10:11 PM on 02/23/2011
Haha, yeah it's been awhile since I took that course, I was wondering the same. There was one proof that even a computer with infinite resources and infinite time still couldn't answer in a determinate amount of time if an algorithm would ever complete itself though due to the nature of algorithms themselves, right? Can't quite remember how that one went.
10:49 PM on 02/23/2011
He's probably garbling the halting problem. (http://en.wikipedia.org/wiki/Halting_problem) However, the halting problem isn't about "the concept of infinity". It's about the limits of analytical knowledge.

Now, if sporty1 could demonstrate that humans *can* solve the halting problem for all algorithms but computers can't, that would be pretty impressive. But there's no reason to believe that any human can do it, either.
09:51 PM on 02/23/2011
'a computer can never "understan­d" whether a mathematic­al operation is finite'...a computer can never "understand" anything really, it's all just 1's and 0's without us to interpret the message.

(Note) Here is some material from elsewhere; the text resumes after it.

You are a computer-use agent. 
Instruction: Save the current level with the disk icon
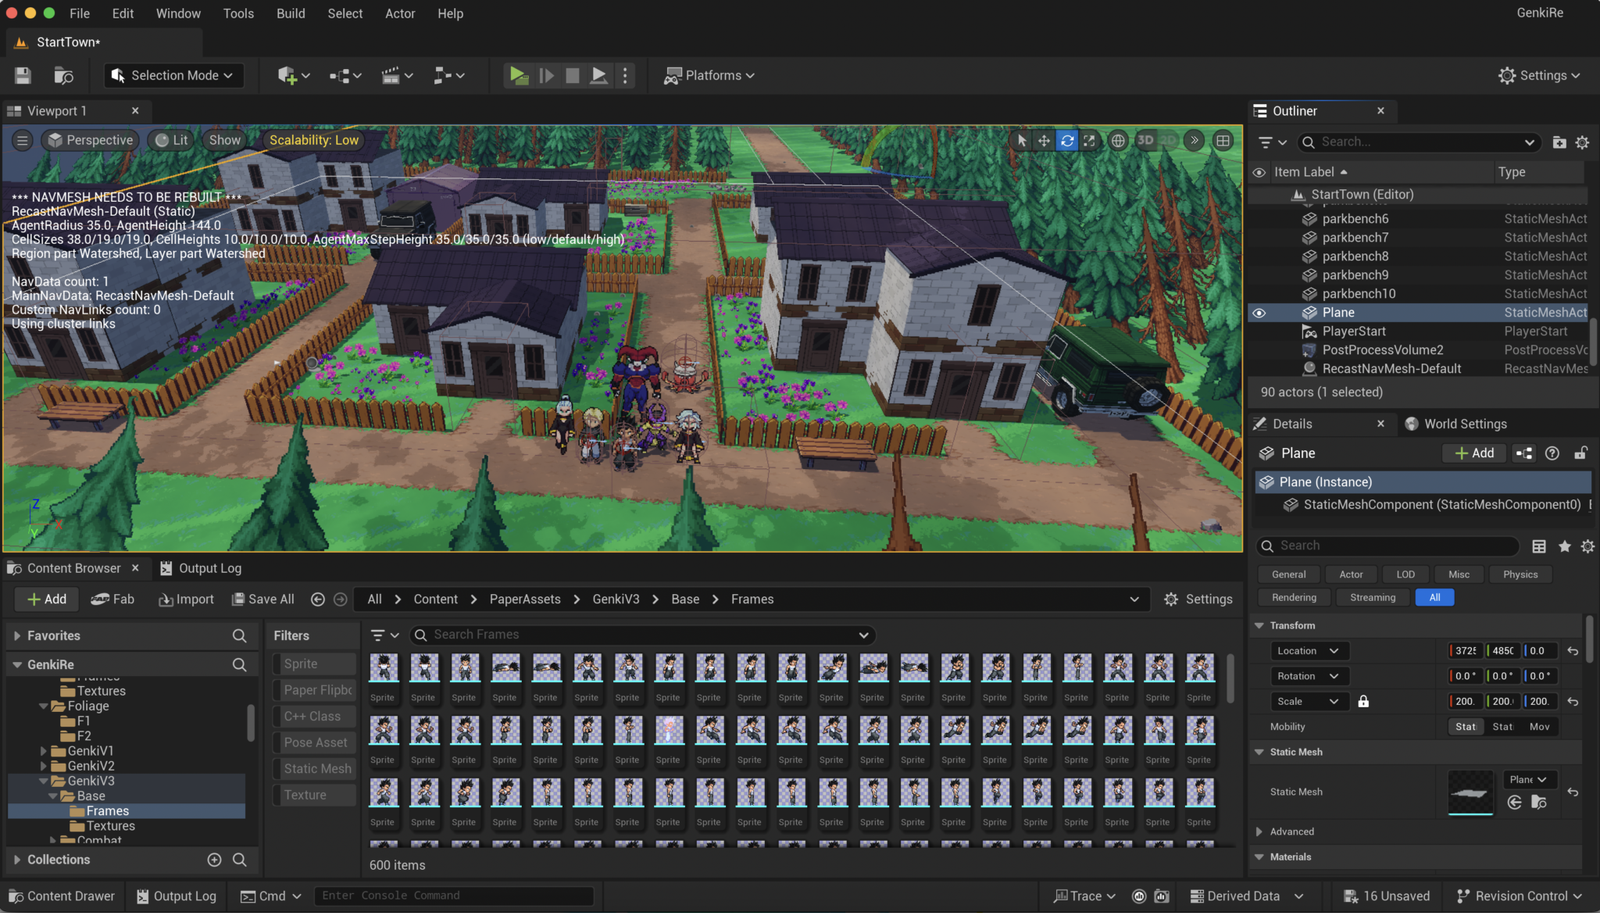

You could very easily teach a computer "practical" infinity that would suit all but 1 in a google of it purposes, though. Dear computer, when you reach a billion to the power of a billion, stop and try something else, that's one line of code.

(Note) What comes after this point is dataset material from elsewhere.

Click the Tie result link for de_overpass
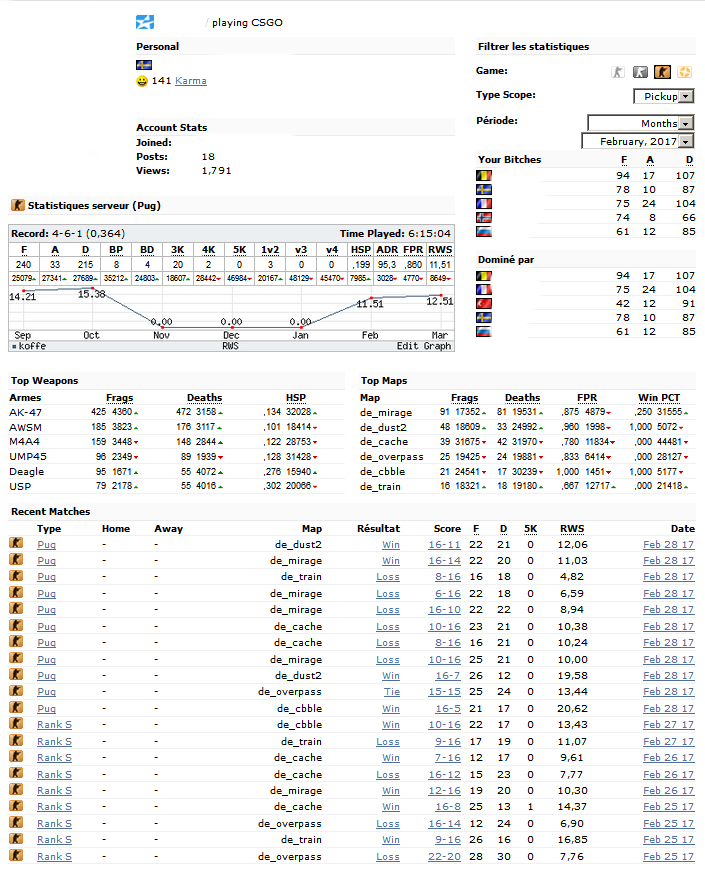(x=391, y=692)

Also, the author posits an infinite loop as 'to operate in perpetuity without tiring' which also isn't true. The world's most powerful supercomputer consumes the equivalent of 50,000 BLT sandwiches in energy every day.
photo
HUFFPOST SUPER USER
sporty1
being me
09:04 AM on 02/24/2011
Wow that is a lot of lettuce and pork. Yeah, I mean a computer can't gaze into the sky at night and contemplate the infinity of space, or the possibility thereof. And on and on. That is what makes us little humans so special, we can think the sublime, apprehend the unknown even if only haltingly, accept the possibility of or insist on the necessity of the existence of God.